- SEGMENTO DE TEXTO -

○ ○ ○ ○ ○ ○ ○

6 – Sustentabilidade ambiental
Atendendo à responsabilidade do desporto, deve estabelecer-se uma estratégia comum e definir-se regras para que o desporto contribua para que se atinjam determinados objetivos de sustentabilidade.
A melhoria do impacto ambiental dos eventos desportivos e do funcionamento das organizações e das infraestruturas desportivas, nomeadamente no que respeita à medição, redução e compensação da emissão de carbono, tem de ser vista como uma prioridade no que respeita ao desenvolvimento desta área de atividade, e uma variável relevante para a concessão de medidas de apoio público.
7 – Mulher no Desporto
Apesar de já se encontrarem consagrados legalmente os princípios constitucionais da universalidade e da igualdade (artigos 12.º e 13.º da CRP), que também se encontram plasmados no artigo 2.º da atual Lei de Bases da Atividade Física e do Desporto, a verdade é que o princípio da igualdade de sexo não deverá ficar confinado apenas à igualdade entre homens e mulheres no acesso à prática desportiva e ao exercício da atividade desportiva, devendo caminhar-se no sentido de se prever igualmente a progressiva integração de mulheres nos órgãos estatutários das organizações desportivas, como dirigentes.
A promoção de uma renovação do Estatuto dos Dirigentes Desportivos em Regime de Voluntariado, acima mencionado, pode representar uma oportunidade para se estimular também o crescimento da participação feminina em funções dirigentes.
8 – Programa Nacional de Formação de Treinadores (PNFT)
A atividade do Treinador é de extrema responsabilidade e as suas exigências e especificidades estão em permanente evolução, o que exige uma constante atualização de competências e conhecimento. Para dar resposta a estas necessidades, criou-se há já vários anos a figura da formação contínua. No entendimento do COP, porém, esta figura carece de alguns ajustes, designadamente no que concerne à especialização, certificação e homologação dos cursos/formações e à sua relação com a modalidade “praticada” pelo formando em causa, disciplinando assim a qualidade e relevância da oferta formativa que colonizou um mercado em expansão descontrolada e, por vezes, à margem das federações desportivas.
Por outro lado, o COP entende que os conteúdos a que se faz referência no ponto relativo à Integridade no Desporto devem ser integrados na componente geral do PNFT, do nível 1 ao 4.

○ ○ ○ ○ ○ ○ ○

- ENTRADAS APRESENTADAS -
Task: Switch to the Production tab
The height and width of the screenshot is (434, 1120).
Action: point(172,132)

○ ○ ○ ○ ○ ○ ○

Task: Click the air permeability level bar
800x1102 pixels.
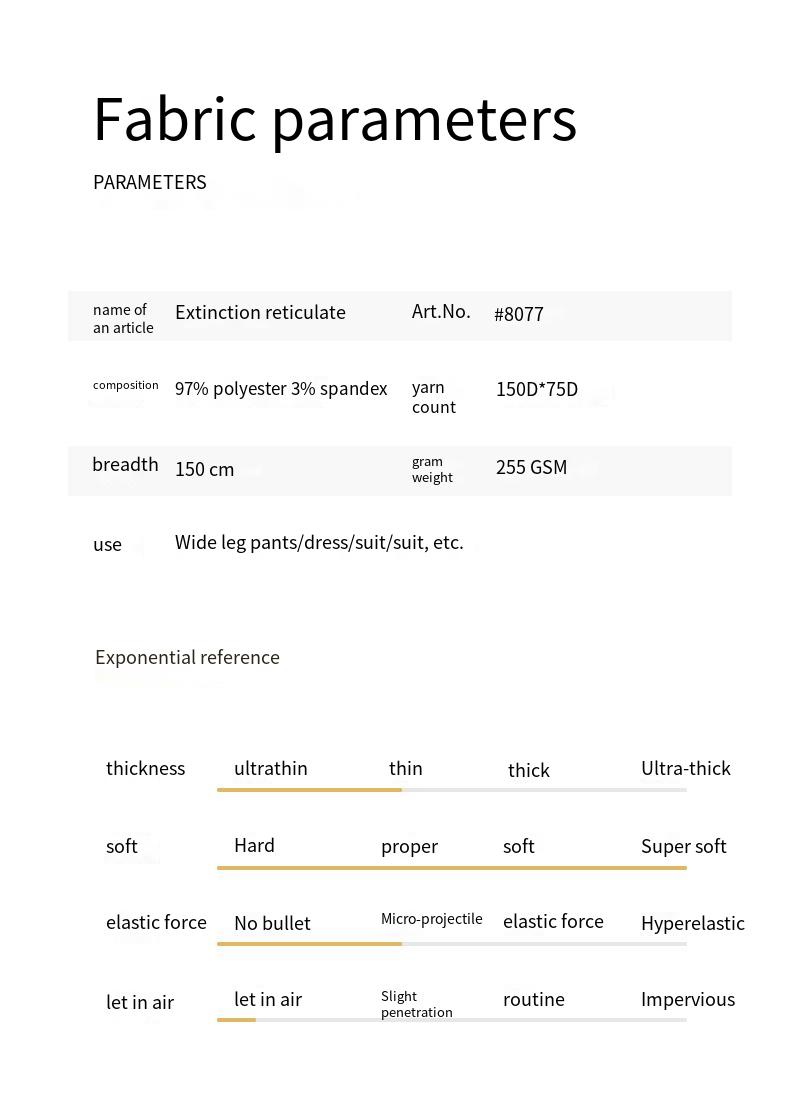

○ ○ ○ ○ ○ ○ ○

- INSTRUÇÕES DE TRABALHO -
a) Traduza para inglês a seguinte frase do texto sobre políticas para o desporto: "A promoção de uma renovação do Estatuto dos Dirigentes Desportivos em Regime de Voluntariado, acima mencionado, pode representar uma oportunidade para se estimular também o crescimento da participação feminina em funções dirigentes."
b) Prossiga com o texto sobre políticas para o desporto, redigindo a continuação a partir da sua última frase.

- RESPOSTAS APRESENTADAS -
a) Promoting a renewal of the Statute of Volunteer Sports Leaders, mentioned above, may represent an opportunity to also encourage the growth of female participation in leadership roles.

b)
Numa perspetiva mais genérica, considera-se ainda relevante acrescentar que o PNFT, num país em que os treinadores são maioritariamente amadores e a sua atividade complementar à profissão que desenvolvem, é em termos de custos e tempo despendido manifestamente desadequado e pouco estimulante ao investimento na melhoria das suas qualificações e competências.
Urge refletir e concretizar mudanças que harmonizem os requisitos de formação de treinadores com a estrutura e meios do sistema desportivo nacional, fomentando a valorização da sua carreira de forma equilibrada e proporcional às condições existentes.
Conclui-se, finalmente, numa perspetiva sistémica de diagnóstico da situação desportiva nacional, onde se ancoram os motivos para as propostas ora apresentadas, pela enorme relevância na mudança de paradigma onde desporto, como já acontece em várias áreas da governação, venha a construir políticas públicas para o sector baseadas em evidências devidamente escrutinadas e regularmente avaliadas em indicadores objetivos.
Nesse propósito, o COP apresentou ao País, e ao movimento desportivo nacional em particular, dois estudos sobre a caracterização do desporto em Portugal e impacto da COVID-19 (disponível aqui) e sobre as áreas prioritárias e recomendações gerais para o setor do desporto em Portugal (em inglês – disponível aqui).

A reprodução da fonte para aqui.